### Aim of the task:
Copy out the following material word for word, including every line of it.

### Input rows:
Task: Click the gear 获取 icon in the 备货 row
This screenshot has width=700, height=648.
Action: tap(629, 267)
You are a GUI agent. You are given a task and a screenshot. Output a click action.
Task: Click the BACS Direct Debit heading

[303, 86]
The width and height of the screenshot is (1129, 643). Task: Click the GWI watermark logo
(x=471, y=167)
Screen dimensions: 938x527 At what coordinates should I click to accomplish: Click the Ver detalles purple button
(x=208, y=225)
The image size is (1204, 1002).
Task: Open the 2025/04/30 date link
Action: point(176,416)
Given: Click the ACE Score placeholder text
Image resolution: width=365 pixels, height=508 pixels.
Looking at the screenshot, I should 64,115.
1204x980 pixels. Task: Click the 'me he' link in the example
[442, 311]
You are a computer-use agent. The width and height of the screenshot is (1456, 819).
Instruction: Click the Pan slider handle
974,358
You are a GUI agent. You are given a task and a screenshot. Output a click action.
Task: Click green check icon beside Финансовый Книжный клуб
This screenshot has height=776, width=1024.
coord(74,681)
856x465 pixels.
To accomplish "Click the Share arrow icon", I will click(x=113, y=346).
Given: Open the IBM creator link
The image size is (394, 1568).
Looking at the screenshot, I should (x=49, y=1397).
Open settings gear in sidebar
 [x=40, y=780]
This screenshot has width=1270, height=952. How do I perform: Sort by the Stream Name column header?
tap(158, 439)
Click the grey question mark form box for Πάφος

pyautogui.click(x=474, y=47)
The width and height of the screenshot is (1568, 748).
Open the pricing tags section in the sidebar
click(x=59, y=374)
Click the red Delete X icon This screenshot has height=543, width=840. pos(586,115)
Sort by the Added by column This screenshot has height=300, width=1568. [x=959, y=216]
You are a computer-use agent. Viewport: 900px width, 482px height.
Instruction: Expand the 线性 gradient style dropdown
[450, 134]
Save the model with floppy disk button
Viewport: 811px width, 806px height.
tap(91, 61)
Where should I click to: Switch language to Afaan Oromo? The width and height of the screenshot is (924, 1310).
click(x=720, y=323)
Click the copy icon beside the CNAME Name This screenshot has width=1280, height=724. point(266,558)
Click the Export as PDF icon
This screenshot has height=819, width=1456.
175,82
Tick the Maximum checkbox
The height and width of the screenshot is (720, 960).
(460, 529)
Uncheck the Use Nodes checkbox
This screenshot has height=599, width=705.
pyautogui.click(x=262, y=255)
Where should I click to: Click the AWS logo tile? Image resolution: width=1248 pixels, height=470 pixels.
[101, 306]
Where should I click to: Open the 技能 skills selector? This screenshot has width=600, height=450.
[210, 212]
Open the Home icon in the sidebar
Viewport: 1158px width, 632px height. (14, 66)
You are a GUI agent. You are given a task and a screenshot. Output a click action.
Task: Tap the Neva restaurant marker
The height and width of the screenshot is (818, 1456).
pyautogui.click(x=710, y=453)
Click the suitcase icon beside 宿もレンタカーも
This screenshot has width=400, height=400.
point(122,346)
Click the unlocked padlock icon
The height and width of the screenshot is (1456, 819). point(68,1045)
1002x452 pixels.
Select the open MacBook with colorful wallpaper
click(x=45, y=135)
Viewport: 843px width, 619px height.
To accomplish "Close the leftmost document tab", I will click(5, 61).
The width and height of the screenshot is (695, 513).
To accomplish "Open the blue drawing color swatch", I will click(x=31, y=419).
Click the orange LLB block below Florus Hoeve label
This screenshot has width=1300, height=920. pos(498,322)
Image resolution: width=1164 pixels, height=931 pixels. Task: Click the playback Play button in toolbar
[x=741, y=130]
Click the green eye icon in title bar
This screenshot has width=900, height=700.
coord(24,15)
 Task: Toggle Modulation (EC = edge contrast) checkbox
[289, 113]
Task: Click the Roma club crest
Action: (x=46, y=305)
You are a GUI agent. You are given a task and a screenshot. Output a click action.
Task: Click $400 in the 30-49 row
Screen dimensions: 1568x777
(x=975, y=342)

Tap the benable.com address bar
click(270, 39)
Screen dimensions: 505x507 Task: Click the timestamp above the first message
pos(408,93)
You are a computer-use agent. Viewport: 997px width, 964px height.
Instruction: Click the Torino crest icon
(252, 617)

### Written answer:
Task: Click the gear 获取 icon in the 备货 row
This screenshot has width=700, height=648.
Action: tap(629, 267)
You are a GUI agent. You are given a task and a screenshot. Output a click action.
Task: Click the BACS Direct Debit heading

[303, 86]
The width and height of the screenshot is (1129, 643). Task: Click the GWI watermark logo
(x=471, y=167)
Screen dimensions: 938x527 At what coordinates should I click to accomplish: Click the Ver detalles purple button
(x=208, y=225)
The image size is (1204, 1002).
Task: Open the 2025/04/30 date link
Action: point(176,416)
Given: Click the ACE Score placeholder text
Image resolution: width=365 pixels, height=508 pixels.
Looking at the screenshot, I should 64,115.
1204x980 pixels. Task: Click the 'me he' link in the example
[442, 311]
You are a computer-use agent. The width and height of the screenshot is (1456, 819).
Instruction: Click the Pan slider handle
974,358
You are a GUI agent. You are given a task and a screenshot. Output a click action.
Task: Click green check icon beside Финансовый Книжный клуб
This screenshot has height=776, width=1024.
coord(74,681)
856x465 pixels.
To accomplish "Click the Share arrow icon", I will click(x=113, y=346).
Given: Open the IBM creator link
The image size is (394, 1568).
Looking at the screenshot, I should (x=49, y=1397).
Open settings gear in sidebar
 [x=40, y=780]
This screenshot has width=1270, height=952. How do I perform: Sort by the Stream Name column header?
tap(158, 439)
Click the grey question mark form box for Πάφος

pyautogui.click(x=474, y=47)
The width and height of the screenshot is (1568, 748).
Open the pricing tags section in the sidebar
click(x=59, y=374)
Click the red Delete X icon This screenshot has height=543, width=840. pos(586,115)
Sort by the Added by column This screenshot has height=300, width=1568. [x=959, y=216]
You are a computer-use agent. Viewport: 900px width, 482px height.
Instruction: Expand the 线性 gradient style dropdown
[450, 134]
Save the model with floppy disk button
Viewport: 811px width, 806px height.
tap(91, 61)
Where should I click to: Switch language to Afaan Oromo? The width and height of the screenshot is (924, 1310).
click(x=720, y=323)
Click the copy icon beside the CNAME Name This screenshot has width=1280, height=724. point(266,558)
Click the Export as PDF icon
This screenshot has height=819, width=1456.
175,82
Tick the Maximum checkbox
The height and width of the screenshot is (720, 960).
(460, 529)
Uncheck the Use Nodes checkbox
This screenshot has height=599, width=705.
pyautogui.click(x=262, y=255)
Where should I click to: Click the AWS logo tile? Image resolution: width=1248 pixels, height=470 pixels.
[101, 306]
Where should I click to: Open the 技能 skills selector? This screenshot has width=600, height=450.
[210, 212]
Open the Home icon in the sidebar
Viewport: 1158px width, 632px height. (14, 66)
You are a GUI agent. You are given a task and a screenshot. Output a click action.
Task: Tap the Neva restaurant marker
The height and width of the screenshot is (818, 1456).
pyautogui.click(x=710, y=453)
Click the suitcase icon beside 宿もレンタカーも
This screenshot has width=400, height=400.
point(122,346)
Click the unlocked padlock icon
The height and width of the screenshot is (1456, 819). point(68,1045)
1002x452 pixels.
Select the open MacBook with colorful wallpaper
click(x=45, y=135)
Viewport: 843px width, 619px height.
To accomplish "Close the leftmost document tab", I will click(5, 61).
The width and height of the screenshot is (695, 513).
To accomplish "Open the blue drawing color swatch", I will click(x=31, y=419).
Click the orange LLB block below Florus Hoeve label
This screenshot has width=1300, height=920. pos(498,322)
Image resolution: width=1164 pixels, height=931 pixels. Task: Click the playback Play button in toolbar
[x=741, y=130]
Click the green eye icon in title bar
This screenshot has width=900, height=700.
coord(24,15)
 Task: Toggle Modulation (EC = edge contrast) checkbox
[289, 113]
Task: Click the Roma club crest
Action: (x=46, y=305)
You are a GUI agent. You are given a task and a screenshot. Output a click action.
Task: Click $400 in the 30-49 row
Screen dimensions: 1568x777
(x=975, y=342)

Tap the benable.com address bar
click(270, 39)
Screen dimensions: 505x507 Task: Click the timestamp above the first message
pos(408,93)
You are a computer-use agent. Viewport: 997px width, 964px height.
Instruction: Click the Torino crest icon
(252, 617)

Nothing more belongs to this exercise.